Transferring ahead, we anticipate FFO/share development of roughly 3%, to be supported by continued same-property lease will increase in tight Atlantic and Ontario rental markets.
As well as, Killam ought to profit from regular contributions of lately accomplished developments, and operating-cost efficiencies from ongoing energy-retrofit and repositioning initiatives.
Dividend & Valuation Evaluation
Killam has by no means minimize its month-to-month dividend since its first payout in 2007. The REIT has hiked its month-to-month payout
8 occasions since, however the will increase haven’t been constant.
The final dividend improve was in late 2024. We imagine the dividend also can develop over time at a fee in-line with FFO-per-share development, on common by 3% per yr.
KMMPF inventory trades for a P/FFO ratio of 14.9, which is above our truthful worth estimate of 13. The inventory seems to be overvalued.
A declining P/FFO a number of might cut back annual returns by 2.7% per yr over the following 5 years.
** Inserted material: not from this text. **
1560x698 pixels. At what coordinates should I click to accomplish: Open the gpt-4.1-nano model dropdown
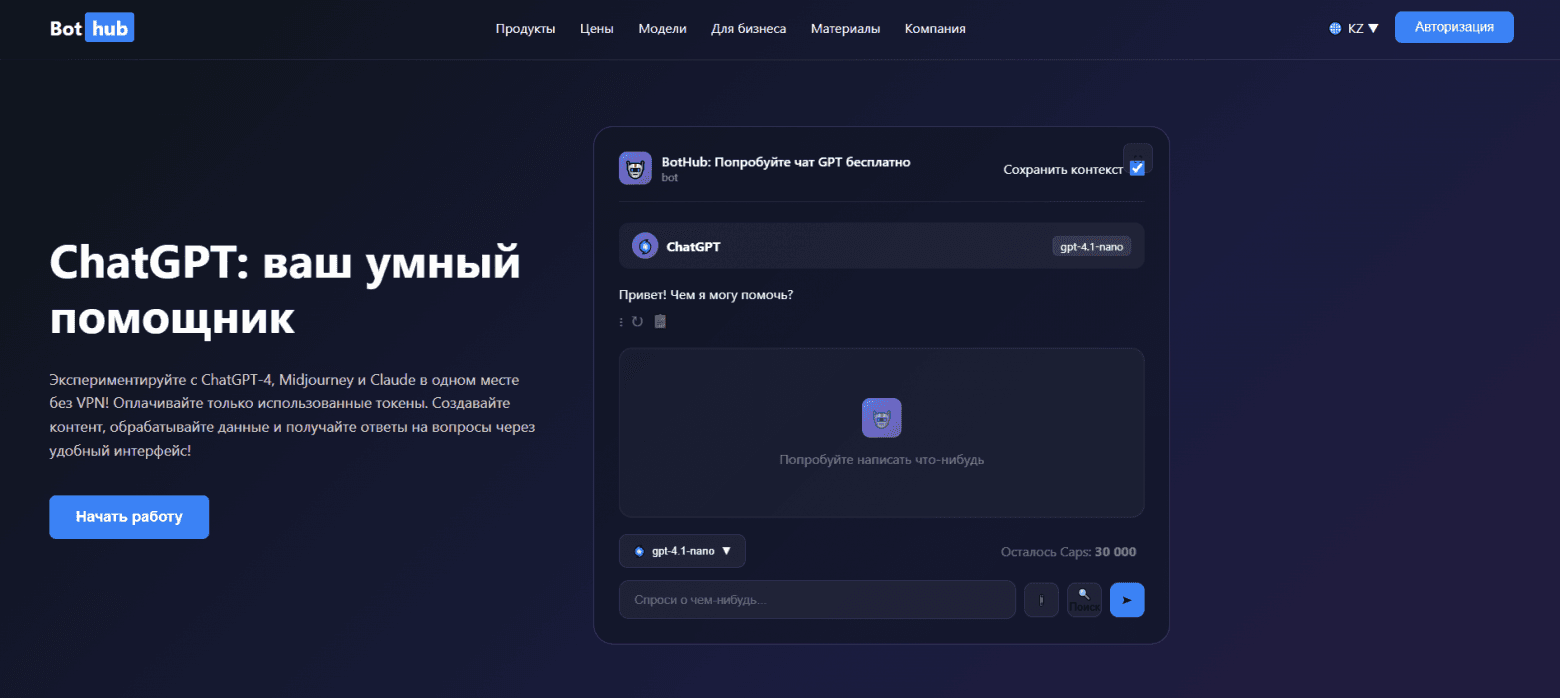point(682,550)
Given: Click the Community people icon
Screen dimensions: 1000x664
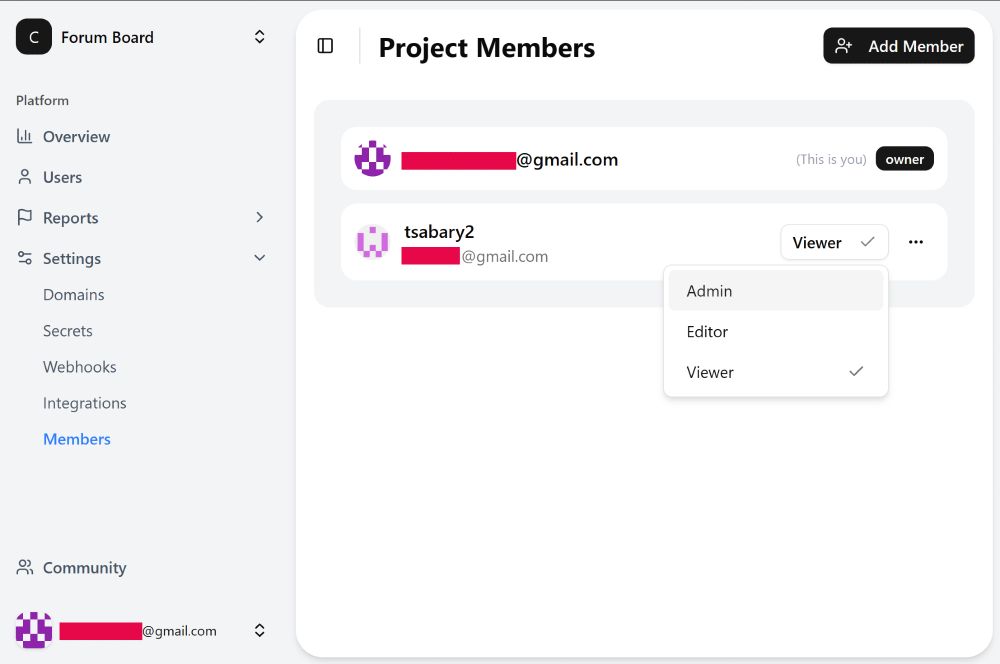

Offsetting this will likely be projected FFO-per-share development of three% per yr, in addition to the present dividend which yields 3.9%.
Placing all of it collectively, complete returns are estimated at 4.2% per yr.
Remaining Ideas
Killam is a high-quality, resilient residential REIT with secure fundamentals and disciplined monetary administration.
However with solely modest FFO/share development forward, and an elevated valuation, the attraction for Killam inventory relies on regular earnings slightly than outsized upside.
We forecast annualized returns of 4.2% by way of 2030, to be pushed primarily by the beginning dividend yield and modest development expectations, partially offset by a mushy valuation headwind. We fee the inventory a maintain.
Extra Studying
Don’t miss the assets beneath for extra month-to-month dividend inventory investing analysis.
And see the assets beneath for extra compelling funding concepts for dividend development shares and/or high-yield funding securities.